Bioanalytical Strategy for in vitro Metabolite Screening with Exact Mass Using the Q-Tof micro

This application note presents an automated bioanalytical approach using exact mass in combination with an automated software package, MetaboLynx, for in vitro metabolite screening.

In metabolism studies, it is vital to understand how a particular drug is absorbed, distributed, metabolised, and eliminated by the body. Metabolite identification is a very important part of the drug discovery/development process, because early detection and identification of major and toxic metabolic routes can help to fine-tune drugs that go on to development. Metabolism is not an easy task and it can be extremely complex; that is why speed and accuracy of results are vital in order to make the right decisions at this stage.

Mass spectrometry is a well established technique for pharmacokinetic and metabolism studies, due to the fact that it is sensitive, fast, and robust. Exact mass measurement technologies, such as quadrupole time of flight (Q-Tof) MS, offer accurate data and high sensitivity, which are very important for metabolite identification. Use of exact mass data in the determination of metabolite structures allows medicinal chemists to make the necessary “structural tuning” to achieve the desired compound biological activity. Moreover, as the demand to screen a large number of compounds in drug discovery increases, bottlenecks in data processing can often result. Therefore, there is a need to develop an automated approach that can cope with the number of candidates analysed in the drug discovery process. In this paper, we present an automated bioanalytical approach using exact mass in combination with an automated software package, MetaboLynx, for in vitro metabolite screening (Figure 1). A range of different compound incubates in microsomes at 5 μM will be shown. We will show that the MetaboLynx Software algorithm enables the identification of expected and unexpected metabolites from a control sample comparison. Moreover, we will also show how we can automate the entire process of metabolite detection and MS/MS method creation for subsequent sample analysis for identification purposes. Finally, we will show how enhanced mass measurement accuracy in the assay results may increase sample throughput and improve decision-making steps.
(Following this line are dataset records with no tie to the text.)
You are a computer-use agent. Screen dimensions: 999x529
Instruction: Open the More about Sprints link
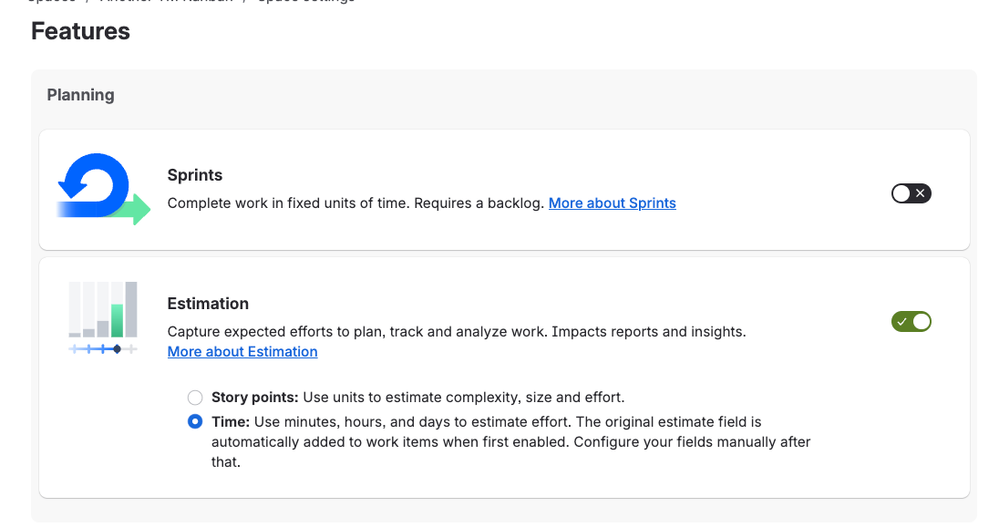(612, 203)
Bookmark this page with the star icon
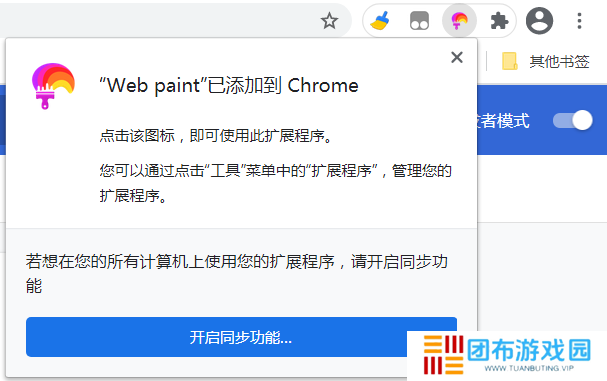 point(329,21)
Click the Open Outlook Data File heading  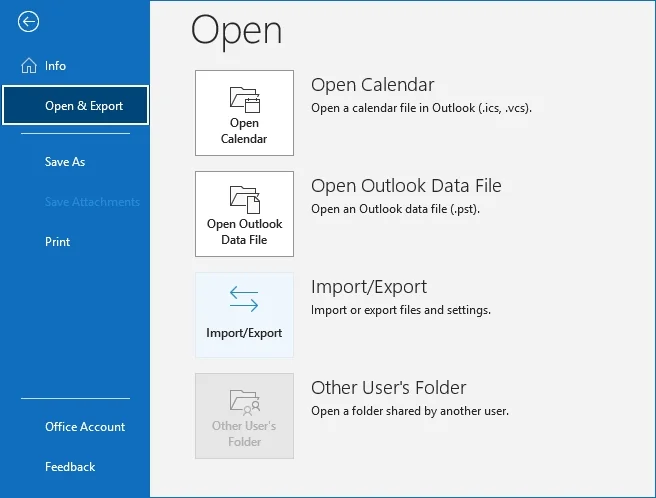click(x=406, y=186)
This is especially applicable in the discovery phase, where some “compound structural tuning” may be required to achieve the pharmacokinetic and metabolism effects required for a specific novel structure.

Samples

Rat liver microsomes with a protein content of 0.5 mg/mL were used to incubate verapamil, midazolam, and dextromethorphan at 5 μM level. The reaction was stopped by adding one part of ice-cold acetonitrile with two parts of sample after a 60 minute incubation. Then, the sample was centrifuged at 15,000 rpm and the supernatant was collected for subsequent LC-MS/MS analysis.

Mass measurement accuracy levels of 2.5 ppm RMS were obtained for all incubated compounds and putative metabolites (Table 1). All major expected and unexpected metabolites for the compounds incubated were identified by the use of an automated processing algorithm, MetaboLynx (Figure 2). Subsequent MS/MS acquisitions were performed after detection of xenobiotics for structural identification (Figure 3).
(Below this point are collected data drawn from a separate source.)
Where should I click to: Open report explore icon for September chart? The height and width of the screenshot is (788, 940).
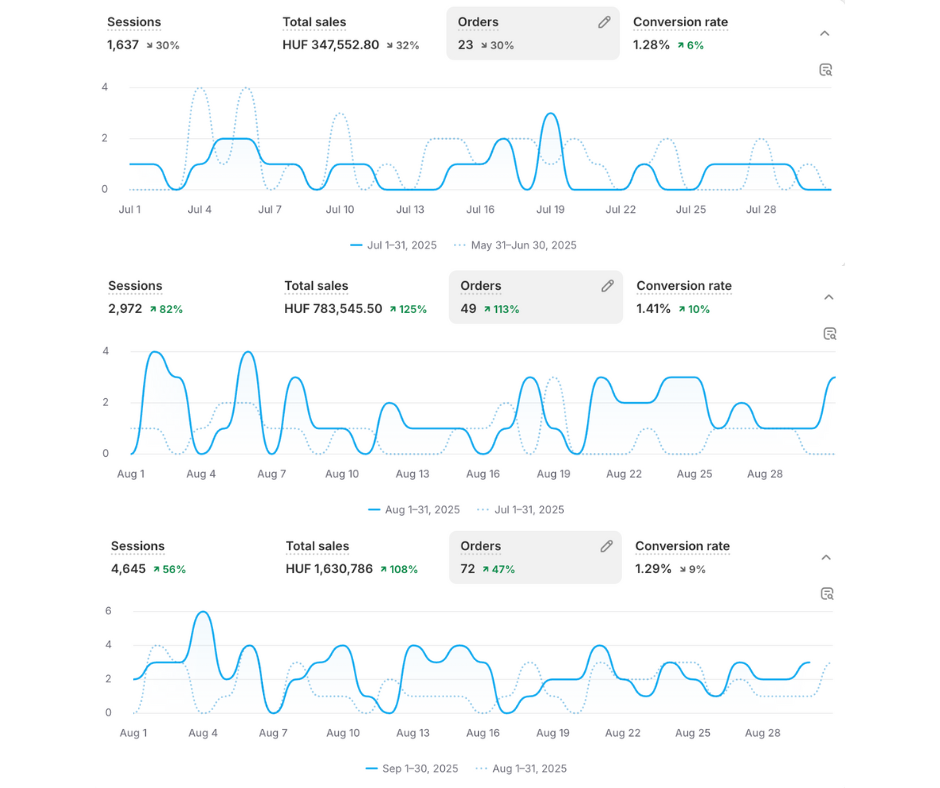[x=827, y=594]
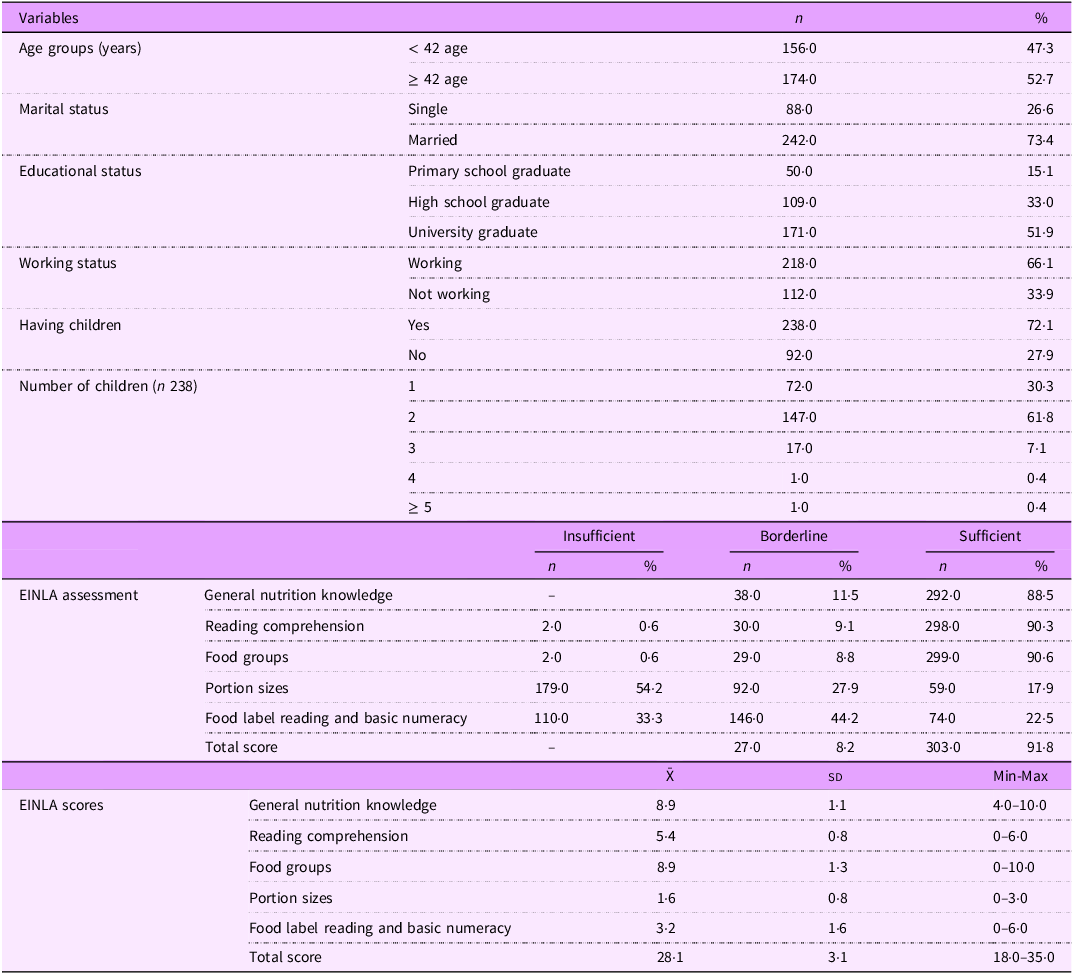Click the 'Insufficient' column heading
Image resolution: width=1073 pixels, height=974 pixels.
598,536
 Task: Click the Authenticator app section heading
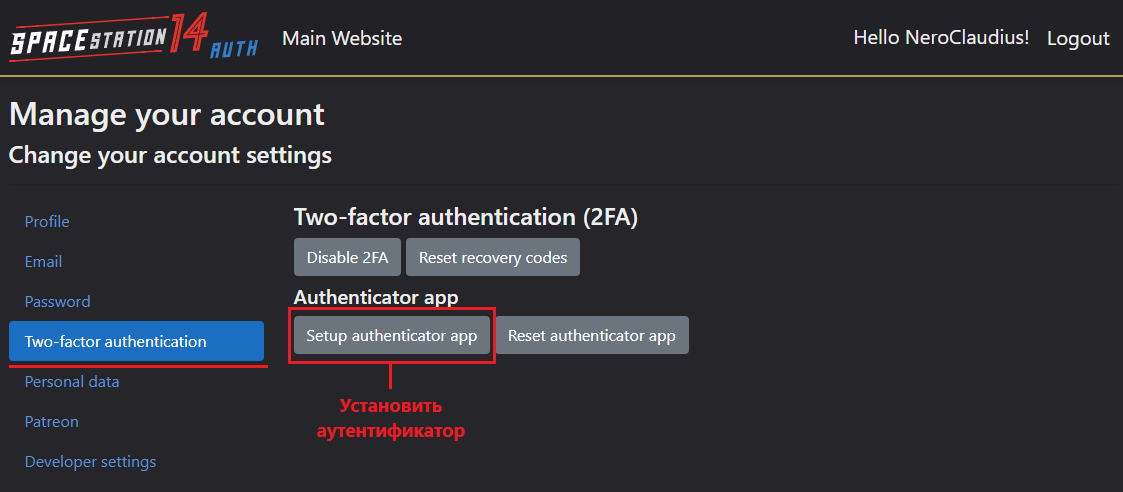pos(376,297)
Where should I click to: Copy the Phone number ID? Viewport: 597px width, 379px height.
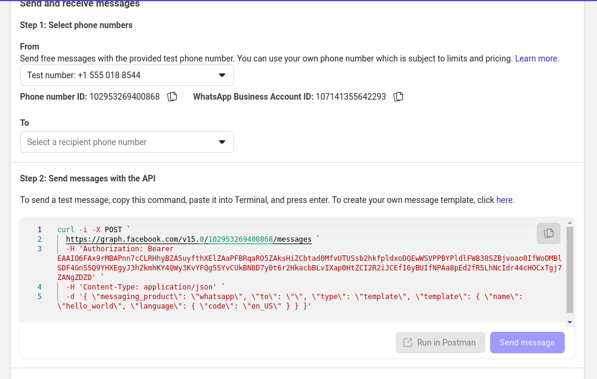172,97
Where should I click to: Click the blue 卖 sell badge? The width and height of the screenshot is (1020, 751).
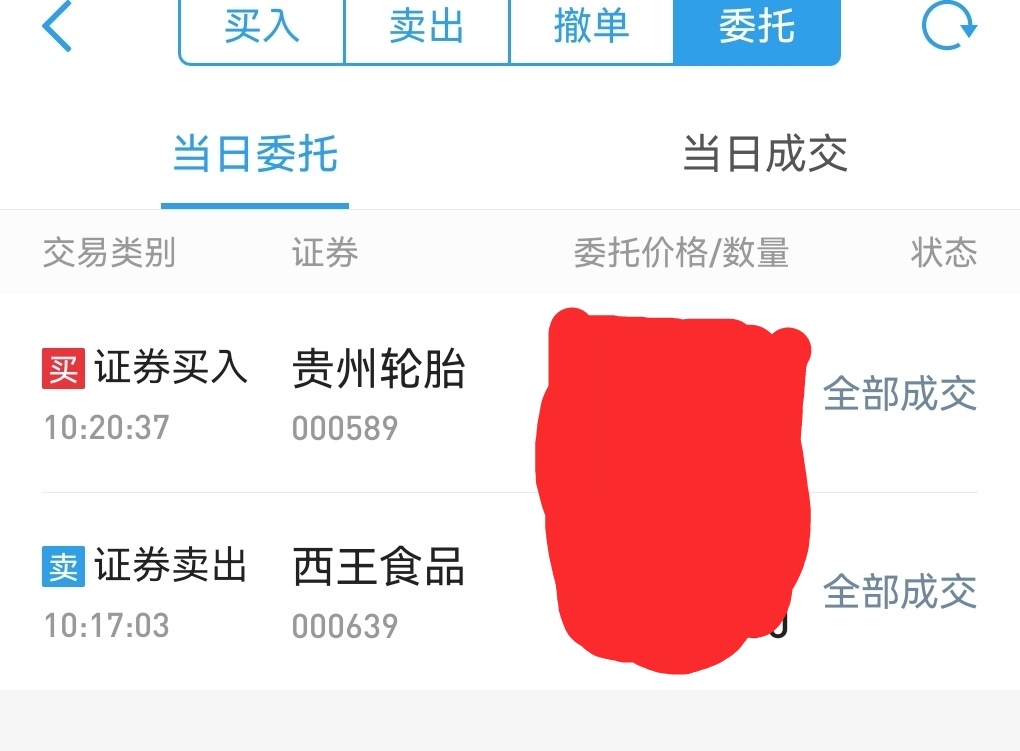point(63,566)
Furthermore, there was an interesting finding for verapamil. After processing the data with MetaboLynx, an unexpected metabolite with m/z 291.2059 was detected by the control sample comparison algorithm (Figure 2). Under further examination on the browser, there was not a chromatogram present in the control sample with this mass. Exact mass measurements of 4.6 ppm revealed that it was a metabolite corresponding to the loss of C₁₀H₁₂O₂ from verapamil. Therefore, a postulated structure was proposed (Figure 4). Next, both verapamil and the putative metabolite at m/z 291.2059 were analysed by LC-MS/MS. Excellent MS/MS data with exact mass was obtained which helped to confirm the metabolite and elucidate its structure by comparing several common fragments on both parent drug and metabolite (Figure 5).
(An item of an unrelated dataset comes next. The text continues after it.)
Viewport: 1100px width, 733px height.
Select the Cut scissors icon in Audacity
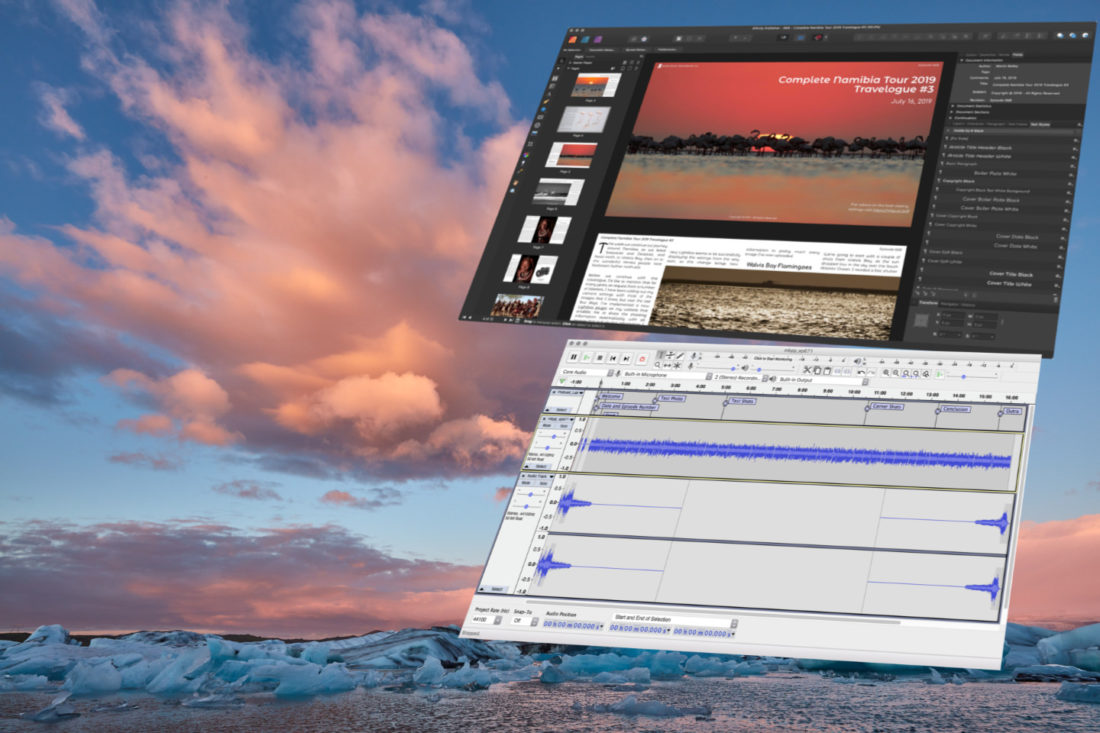[x=807, y=371]
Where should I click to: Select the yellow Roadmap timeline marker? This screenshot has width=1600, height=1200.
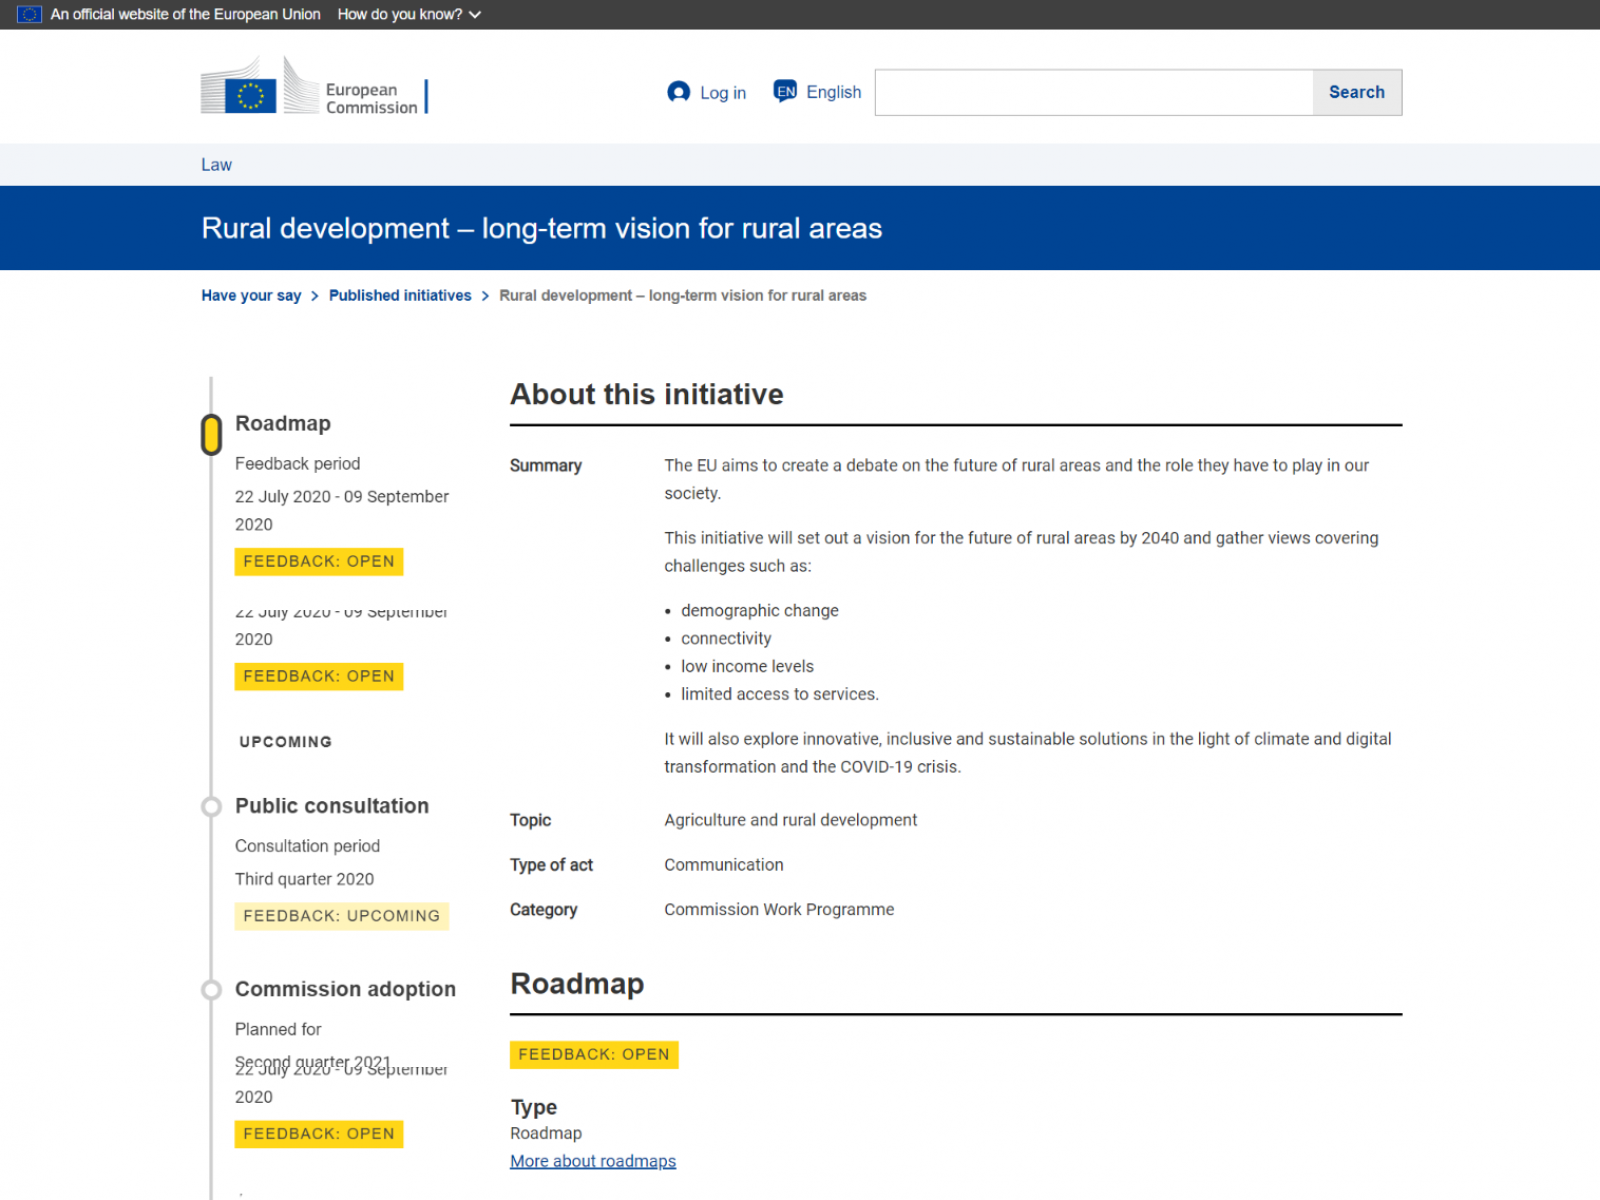(x=211, y=435)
This strategy allowed an automated fast turnaround of samples, not only in the analysis time but also in the identification process, which can be the real bottleneck. Specifically, it allowed us to search for unexpected metabolites using the control comparison MetaboLynx algorithm with exact mass, making the whole process more accurate.

Exact mass in MS and MS/MS experiments together with Double Bond Equivalences is a major advantage in the identification process because it provides confidence in the results obtained and enables us to eliminate false positives.